_PASSAGE SHOWN_

# better then apple pie and chevy



## docruger (Feb 12, 2009)

the American way


----------



## GlockG23 (Mar 7, 2009)

made me smile


----------



## itsme_timd (Nov 21, 2008)

Looks like you've got the bases covered!

On a side note - the composition and photo quality is excellent.


----------



## Jack Straw (Nov 20, 2008)

Haha, very nice. Never thought to pour steel reserve in a chalice.


----------



## karmaz00 (Dec 5, 2007)

haha ..awesome dude


----------



## DBCcigar (Apr 24, 2008)

Very nice!


----------



## Acesfull (Dec 9, 2007)

Nice pic!


----------



## baddddmonkey (Oct 13, 2008)

I do not think a Steel Reserve and a cigar would go very good together! I can't stand drinking Steel Reserve. I have yet to find a good beer to go with a cigar yet. But this past weekend I had a few microbrew's out of Denver that I thought would pair good with a tasty maduro wrapper. Will have to give it a shot and write some reviews on it!

Otherwise, nice picture and set up.


----------



## royhubbs (Feb 10, 2009)

I like Guinness and Cigars mmm


----------



## tx_tuff (Jun 16, 2007)

Very cool pic Joe, nice!


----------



## BigDaddyJ (Feb 23, 2009)

_PROBLEM DESCRIPTION_
Please write out the part of the cigar thread that begins with the words "## itsme_timd (Nov" and ends with "(Nov 20, 2008)", copied word for word. The rows have no connection to the thread above.

_RECORDED DATA_

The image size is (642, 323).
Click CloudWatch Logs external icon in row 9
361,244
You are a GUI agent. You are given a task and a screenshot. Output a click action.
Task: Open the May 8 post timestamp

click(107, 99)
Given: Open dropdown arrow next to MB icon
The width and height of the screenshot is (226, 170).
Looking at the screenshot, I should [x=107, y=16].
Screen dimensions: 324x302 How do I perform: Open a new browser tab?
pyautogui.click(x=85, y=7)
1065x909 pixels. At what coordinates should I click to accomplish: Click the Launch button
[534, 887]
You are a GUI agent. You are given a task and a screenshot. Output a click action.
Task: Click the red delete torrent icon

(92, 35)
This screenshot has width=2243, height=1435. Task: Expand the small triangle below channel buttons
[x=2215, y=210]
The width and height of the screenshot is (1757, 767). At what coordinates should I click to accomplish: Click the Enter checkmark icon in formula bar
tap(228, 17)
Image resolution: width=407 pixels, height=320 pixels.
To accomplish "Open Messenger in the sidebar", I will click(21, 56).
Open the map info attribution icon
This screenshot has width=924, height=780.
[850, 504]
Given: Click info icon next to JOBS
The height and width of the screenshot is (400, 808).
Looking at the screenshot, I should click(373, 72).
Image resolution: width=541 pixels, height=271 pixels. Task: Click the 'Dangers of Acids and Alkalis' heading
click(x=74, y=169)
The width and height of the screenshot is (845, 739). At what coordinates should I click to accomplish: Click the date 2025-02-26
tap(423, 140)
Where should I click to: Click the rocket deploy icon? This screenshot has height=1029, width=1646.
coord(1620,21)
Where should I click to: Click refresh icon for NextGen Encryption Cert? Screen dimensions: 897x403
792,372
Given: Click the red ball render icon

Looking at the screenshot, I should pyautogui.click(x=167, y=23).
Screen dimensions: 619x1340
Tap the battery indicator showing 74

_CORRECT ANSWER_
## itsme_timd (Nov 21, 2008)

Looks like you've got the bases covered!

On a side note - the composition and photo quality is excellent.


----------



## Jack Straw (Nov 20, 2008)